Ein Bremer Maschinenbauingenieur erfand einen Toaster, mit dem Bratwürste grillen kann. Sein Material besteht aus Edelstahl und er wiegt stolze acht Kilo. Und eigentlich sieht er aus wie ein überdimensionaler Toaster. Wenn da an der Oberseite nicht diese beiden kreisförmigen Öffnungen wären. Der Wursttoaster der Bremer Smartwurst GmbH ist eine Weltneuheit: die Automation der Bratwurstherstellung Made in Germany.

 

 

Die perfekte Bratwurst ohne Grill

Zwei Würste gleichzeitig kann man mit dieser innovativen Maschine braten. Dazu steckt man die Würste vertikal in die kreisförmigen Gitterröhre, in der sie mittig fixiert werden. Um diese Gitterröhre befindet sich ein Heizmantel. Schon nach drei bis fünf Minuten spuckt der Toaster die fertige Wurst automatisch wieder aus. Das Ergebnis: eine gleichmäßig gebratene Wurst ohne Längsstreifen, außen knusprig, innen saftig. Spezielle vorgegrillte Würste benötigen sogar nur zweieinhalb Minuten Garzeit.

Dabei verstehen die beiden Existenzgründer Marco Bruns und Felix Rennies ihre Idee keineswegs als Ersatz für die klassische Wurst vom Grill. Sie dachten während der Produktentwicklung eher an eine Bratwurst zum Bier in der Kneipe. Schon nach kurzer zeigten aber auch zahlreiche Bäckereien, Bistros und Tankstellen Interesse an der norddeutschen Erfindung. Ein weiterer Vorteil: der Toaster kann auch mobil eingesetzt werden, vorausgesetzt, Strom ist in der Nähe. Die Reinigung, so verspricht der Hersteller, sei kinderleicht.
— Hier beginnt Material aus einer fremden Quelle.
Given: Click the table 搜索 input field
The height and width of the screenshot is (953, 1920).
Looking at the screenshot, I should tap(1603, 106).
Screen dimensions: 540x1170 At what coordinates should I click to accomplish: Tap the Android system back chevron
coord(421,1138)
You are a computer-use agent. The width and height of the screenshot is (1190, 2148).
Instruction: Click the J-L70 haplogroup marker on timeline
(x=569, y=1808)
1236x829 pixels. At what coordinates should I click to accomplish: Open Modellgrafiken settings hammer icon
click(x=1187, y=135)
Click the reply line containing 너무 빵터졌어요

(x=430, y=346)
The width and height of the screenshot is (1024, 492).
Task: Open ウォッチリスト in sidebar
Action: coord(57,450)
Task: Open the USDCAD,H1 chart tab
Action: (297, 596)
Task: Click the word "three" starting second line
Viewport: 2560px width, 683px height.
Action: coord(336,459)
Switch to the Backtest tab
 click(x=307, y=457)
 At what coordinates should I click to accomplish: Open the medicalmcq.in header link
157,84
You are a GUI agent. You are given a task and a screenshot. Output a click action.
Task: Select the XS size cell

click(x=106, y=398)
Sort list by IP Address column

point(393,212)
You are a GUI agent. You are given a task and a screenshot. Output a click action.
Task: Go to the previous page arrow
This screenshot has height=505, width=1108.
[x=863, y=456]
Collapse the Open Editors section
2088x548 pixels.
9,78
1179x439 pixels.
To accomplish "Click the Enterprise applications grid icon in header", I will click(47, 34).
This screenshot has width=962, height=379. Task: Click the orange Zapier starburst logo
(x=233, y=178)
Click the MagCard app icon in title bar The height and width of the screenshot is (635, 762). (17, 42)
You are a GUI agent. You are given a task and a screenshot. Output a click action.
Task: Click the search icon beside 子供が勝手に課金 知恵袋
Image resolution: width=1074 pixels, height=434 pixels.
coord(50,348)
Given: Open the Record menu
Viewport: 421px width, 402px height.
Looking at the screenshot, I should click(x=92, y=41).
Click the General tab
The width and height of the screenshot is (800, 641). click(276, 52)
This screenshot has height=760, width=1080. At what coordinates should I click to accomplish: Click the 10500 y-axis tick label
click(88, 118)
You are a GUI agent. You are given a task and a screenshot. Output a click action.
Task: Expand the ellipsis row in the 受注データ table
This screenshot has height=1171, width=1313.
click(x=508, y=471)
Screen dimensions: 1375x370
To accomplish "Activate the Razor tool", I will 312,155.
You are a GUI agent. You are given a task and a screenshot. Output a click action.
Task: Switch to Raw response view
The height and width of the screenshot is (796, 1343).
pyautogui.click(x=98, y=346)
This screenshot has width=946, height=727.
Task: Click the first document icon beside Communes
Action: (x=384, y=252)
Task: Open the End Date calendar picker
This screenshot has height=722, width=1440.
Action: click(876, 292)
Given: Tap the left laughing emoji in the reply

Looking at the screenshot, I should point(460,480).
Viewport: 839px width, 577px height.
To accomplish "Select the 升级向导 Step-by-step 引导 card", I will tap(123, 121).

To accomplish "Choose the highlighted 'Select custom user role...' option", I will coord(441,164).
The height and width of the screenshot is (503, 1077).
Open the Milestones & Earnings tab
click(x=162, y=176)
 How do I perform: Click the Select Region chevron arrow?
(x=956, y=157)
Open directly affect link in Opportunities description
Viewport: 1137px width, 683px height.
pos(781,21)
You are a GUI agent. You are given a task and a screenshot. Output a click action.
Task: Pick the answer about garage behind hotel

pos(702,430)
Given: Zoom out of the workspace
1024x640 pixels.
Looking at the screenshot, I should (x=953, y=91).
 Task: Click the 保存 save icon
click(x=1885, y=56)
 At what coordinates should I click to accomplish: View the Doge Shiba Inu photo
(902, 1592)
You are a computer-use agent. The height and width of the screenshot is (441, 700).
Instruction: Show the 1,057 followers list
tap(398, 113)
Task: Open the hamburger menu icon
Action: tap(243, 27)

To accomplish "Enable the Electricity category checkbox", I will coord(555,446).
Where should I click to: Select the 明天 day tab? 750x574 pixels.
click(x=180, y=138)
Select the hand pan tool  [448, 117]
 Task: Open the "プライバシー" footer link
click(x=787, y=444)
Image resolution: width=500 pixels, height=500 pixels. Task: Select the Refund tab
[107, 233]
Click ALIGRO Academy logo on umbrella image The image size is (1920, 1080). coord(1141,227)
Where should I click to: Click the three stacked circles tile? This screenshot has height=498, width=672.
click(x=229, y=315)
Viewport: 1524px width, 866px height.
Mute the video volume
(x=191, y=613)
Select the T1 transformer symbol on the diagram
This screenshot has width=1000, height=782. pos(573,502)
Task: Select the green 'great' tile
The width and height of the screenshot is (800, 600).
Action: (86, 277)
Alle Bauteile sind abnehmbar und können in die Spülmaschinen gesteckt oder mit einem Grillreiniger gesäubert werden.

Entwicklung im heimischen Keller

„Die Engländer sind schuld an der Idee“, erklärt der 25-Jährige Maschinenbauingenieur Felix Rennies. „Bei einem Besuch in London versuchte eine englische Verkäuferin mir eine schlecht gegrillte deutsche Bratwurst zu verkaufen. Das brachte mich auf die Idee, die Bratwurstherstellung zu automatisieren“. Wieder zurück an seiner Uni in Emden entwickelte Rennies den Toaster im Rahmen einer Hausarbeit – im heimischen Keller, zusammengesetzt aus Teilen von klassischen Toastern. Ende 2009 stellte er den ersten Prototypen vor, der schließlich im September vergangenen Jahres seine Serienreife erlangte.

Thüringer Bratwurst aus dem Toaster

Zur Herstellung kooperiert die Smartwurst GmbH mit regionalen Unternehmen, einer Metallbaufirma sowie einem Unternehmen für Elektronikbauteile, wo der Zusammenbau und der Versand erfolgt. „Wir stellten schnell fest, dass das Know-how bei deutschen Unternehmen bereits vorhanden ist. Wir selber verstehen uns eher als Netzwerker. Ich entwickele und übernehme die Qualitätskontrolle, mein Partner Marco Bruns ist für das Marketing verantwortlich“, erläutert Rennies die Firmenphilosophie. Weiterhin kooperieren die pfiffigen Jungunternehmer mit dem Wursthersteller Bley, der eine spezielle, auf den Wursttoaster abgestimmte, deutsche Bratwurst anbietet. „Sie trifft den Geschmack vieler Deutschen. Außerdem wollten wir eine sehr hochwertige Wurst mit anbieten, weil jeder, den den Toaster testet, erst einmal skeptisch ist“, meint Rennies. Grundsätzlich kann aber jede beliebige Bratwurst im Toaster hergestellt werden. „So werden auch die regionalen Vorlieben berücksichtigt. Ein Thüringer käme nie auf die Idee eine andere Wurst zu nehmen“, sagt Erfinder Rennies und lacht.

Schon nach 10 verkauften Würsten pro Tag soll sich der 985 Euro teure Toaster nach drei Monaten armotisiert haben – bei einem Verkaufspreis von zwei Euro und Verkauf an 25 Werktagen, Senf, Strom und Pappe inklusive. Die Smartwurst GmbH, die insgesamt vier Mitarbeiter beschäftigt, will im nächsten Jahr bereits schwarze Zahlen schreiben. Finanziert wurde die Gründung von der Wirtschaftsförderung Bremen, der Bremer Aufbaubank und der Sparkasse Bremen. Zur Expansion sind vor allem Verkäufe ins Ausland angedacht, um die deutsche Bratwurst unter anderem im Vereinigten Königreich wieder genießbar zu machen.